The bad part is that, beyond a few optimization tweaks, because the game is bounded by the original XB1 hardware, this will likely never significantly improve.
While I agree that everything related to balance will be limited to the lowest hardware delimeter (which actually isn't the orignal Xbox One, but a low-end PC that can run the game on Cursed settings), I fail to see why this would limit graphical fidelity.
The balance limitations like the draw distance are to make sure that nobody has the advantage of seeing further than others. Then you have the amount of ships, players or complex AI's that you can show at the same location which should be the same for all hardware as well. However resolution, FPS, graphical details and even pop-ins are already very different on different configurations of the game. The graphical settings in game, graphical settings of your videocard and your hardware are all very influential in the graphical fidelity and performance of the game.

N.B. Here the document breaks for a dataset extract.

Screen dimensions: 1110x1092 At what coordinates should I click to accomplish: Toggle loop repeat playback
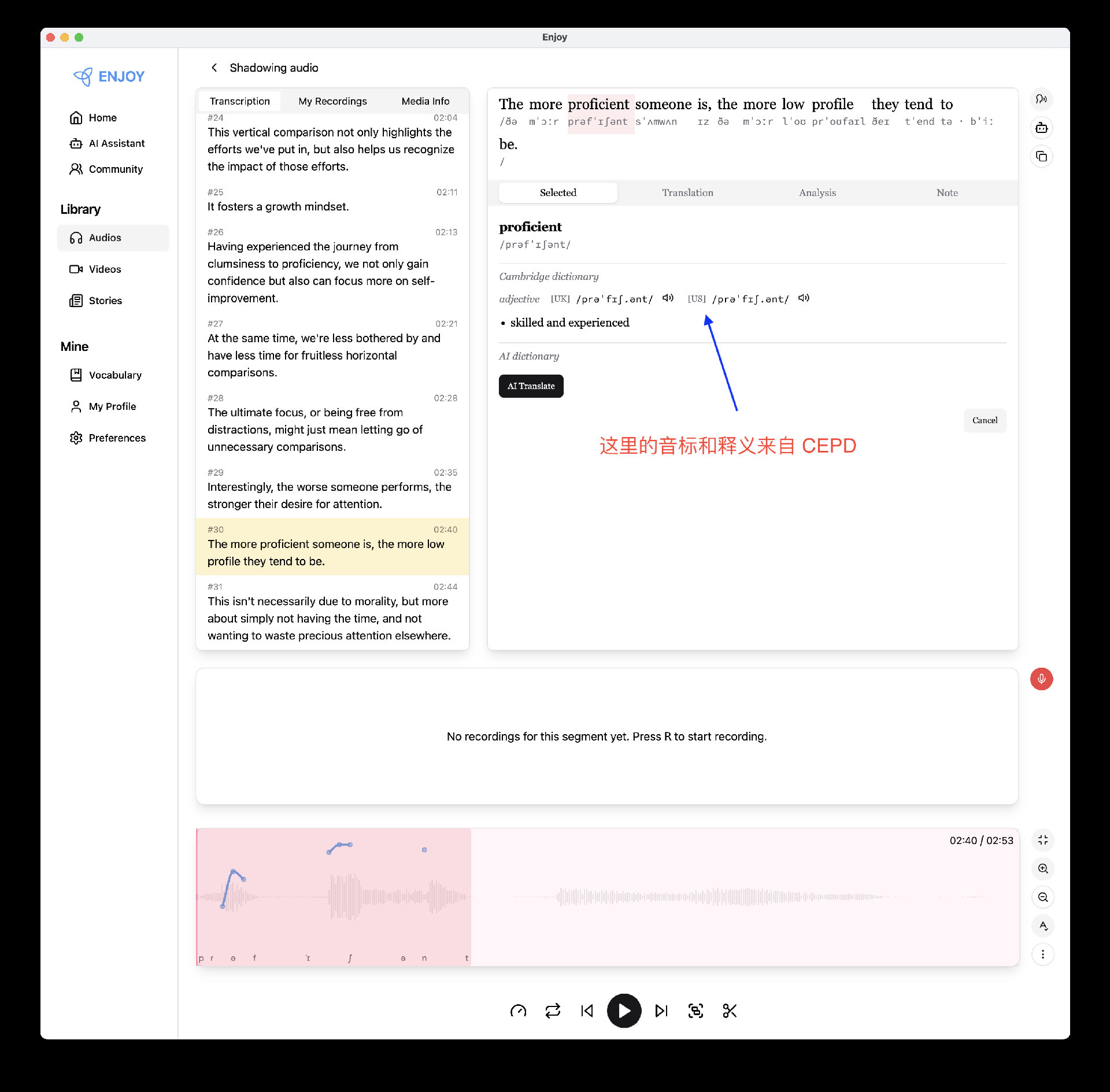[553, 1010]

There's still a lot of optimization improvements that could be done to improve quality for high-end PC's even further, however I disagree with your general statement that such a thing would be impossible because of it being cross platform. If your story would be that Rare would be less willing to focus on improving PC graphics because the majority of players play on Xbox One, it would probably be more believable to me.
I'm open for reason though so if you can supply me with a source that backs your story up, I'd gladly take a look.